# [Description of the task]
Transcribe the data below verbatim from the line with "Task: Click the 正常 100% health status button" to the line with "Screen dimensions: 1080x1027". Include both of those lines.

# [Extracted records]
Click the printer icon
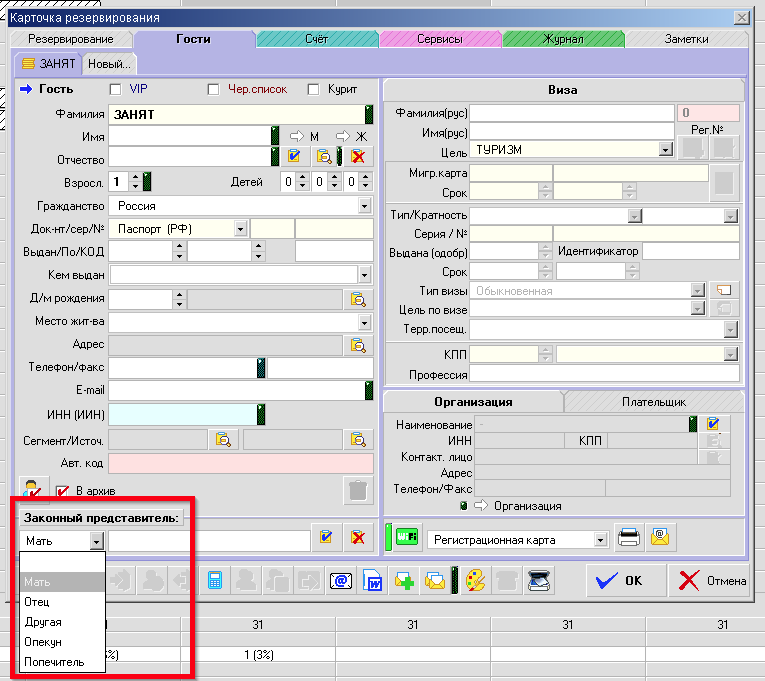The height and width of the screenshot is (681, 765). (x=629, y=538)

* * *

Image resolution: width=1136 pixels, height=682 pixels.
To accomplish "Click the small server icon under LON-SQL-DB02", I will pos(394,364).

* * *

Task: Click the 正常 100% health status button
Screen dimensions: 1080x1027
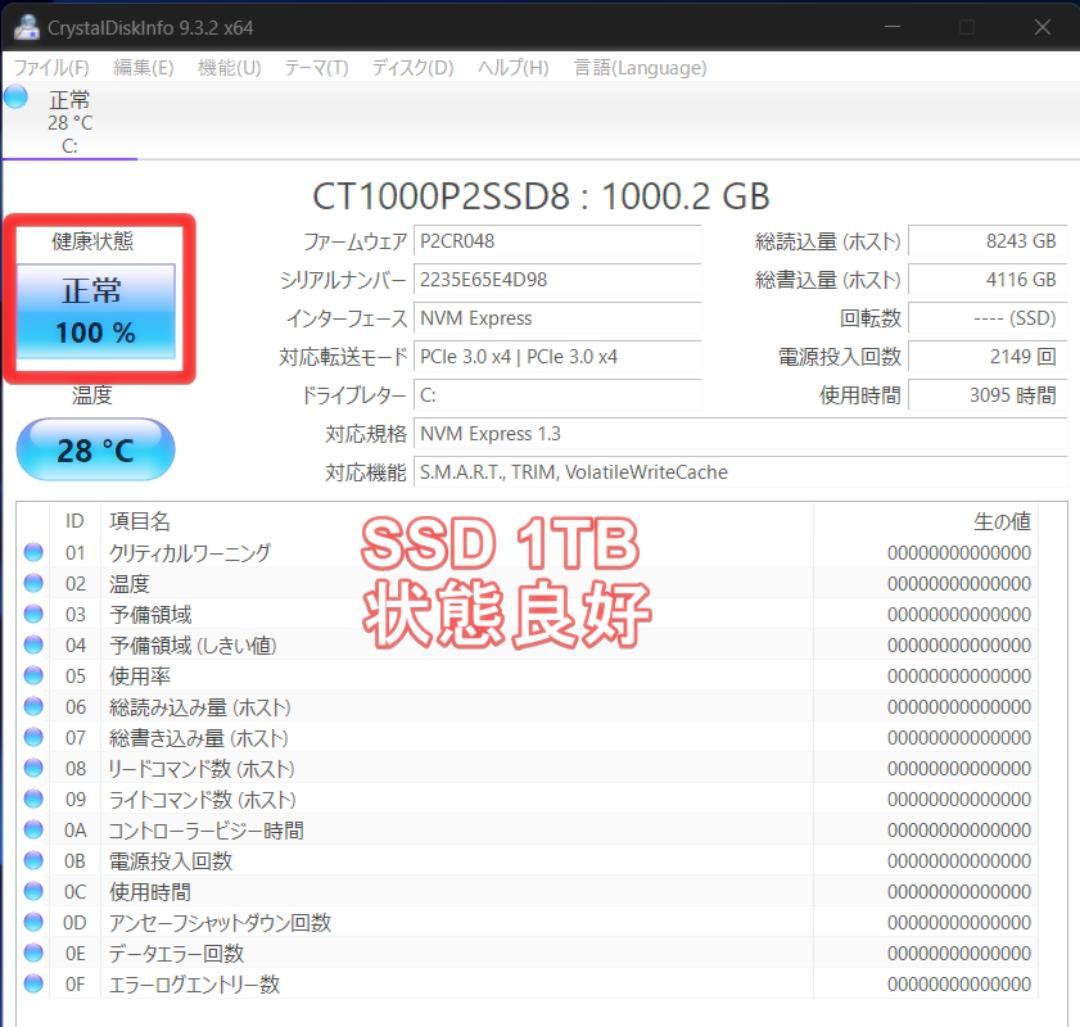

# [Completed exercise]
Task: Click the 正常 100% health status button
Screen dimensions: 1080x1027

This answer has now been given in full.